• Aim
Reproduce without changes every line of the entries below, from the one containing "motoexpressua@gmail.com (694, 108)" down to the one containing "Našepeníze.cz (204, 2287)", including both.

• Data to use

▼▼▼

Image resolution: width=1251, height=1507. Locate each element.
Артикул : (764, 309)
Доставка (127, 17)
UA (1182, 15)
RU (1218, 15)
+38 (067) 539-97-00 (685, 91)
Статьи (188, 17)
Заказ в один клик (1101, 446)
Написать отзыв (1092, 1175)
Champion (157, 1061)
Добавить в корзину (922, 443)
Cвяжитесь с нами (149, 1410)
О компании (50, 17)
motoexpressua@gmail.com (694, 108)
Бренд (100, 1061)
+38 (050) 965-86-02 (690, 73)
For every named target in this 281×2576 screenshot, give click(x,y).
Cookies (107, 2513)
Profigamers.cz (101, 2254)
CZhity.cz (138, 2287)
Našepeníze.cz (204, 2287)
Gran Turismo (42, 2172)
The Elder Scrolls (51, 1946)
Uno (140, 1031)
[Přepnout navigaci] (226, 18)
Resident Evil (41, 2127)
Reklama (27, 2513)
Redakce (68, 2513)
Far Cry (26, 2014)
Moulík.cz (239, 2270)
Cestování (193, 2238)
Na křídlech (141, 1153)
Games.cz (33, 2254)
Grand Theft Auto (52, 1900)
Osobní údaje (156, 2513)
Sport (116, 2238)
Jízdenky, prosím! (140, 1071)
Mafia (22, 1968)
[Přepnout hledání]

▲▲▲
▼▼▼

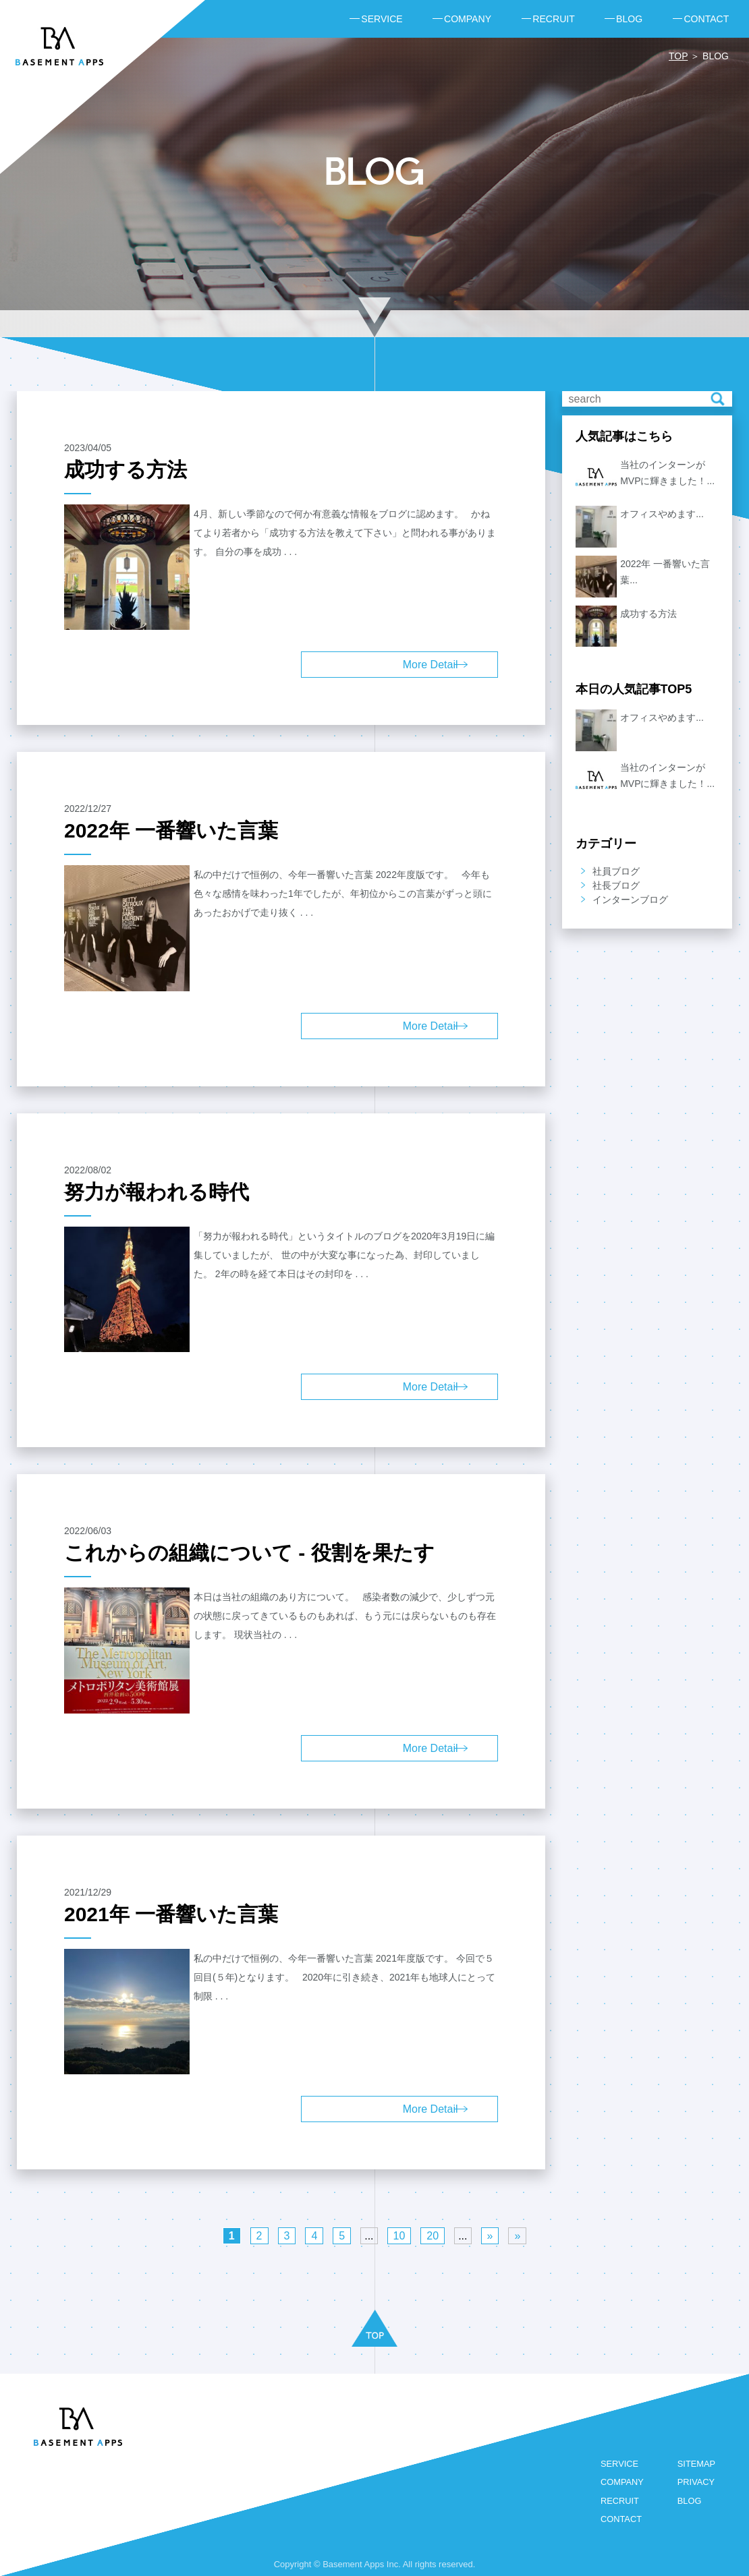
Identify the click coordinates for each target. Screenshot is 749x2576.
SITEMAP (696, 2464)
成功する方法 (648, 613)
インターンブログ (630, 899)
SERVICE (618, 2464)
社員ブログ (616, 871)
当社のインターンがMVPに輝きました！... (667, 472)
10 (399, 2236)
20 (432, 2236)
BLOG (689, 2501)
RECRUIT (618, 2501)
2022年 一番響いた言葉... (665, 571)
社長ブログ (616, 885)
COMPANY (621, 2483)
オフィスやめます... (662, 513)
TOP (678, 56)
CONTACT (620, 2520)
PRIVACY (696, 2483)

▲▲▲

• Full answer
motoexpressua@gmail.com (694, 108)
Бренд (100, 1061)
+38 (050) 965-86-02 (690, 73)
For every named target in this 281×2576 screenshot, give click(x,y).
Cookies (107, 2513)
Profigamers.cz (101, 2254)
CZhity.cz (138, 2287)
Našepeníze.cz (204, 2287)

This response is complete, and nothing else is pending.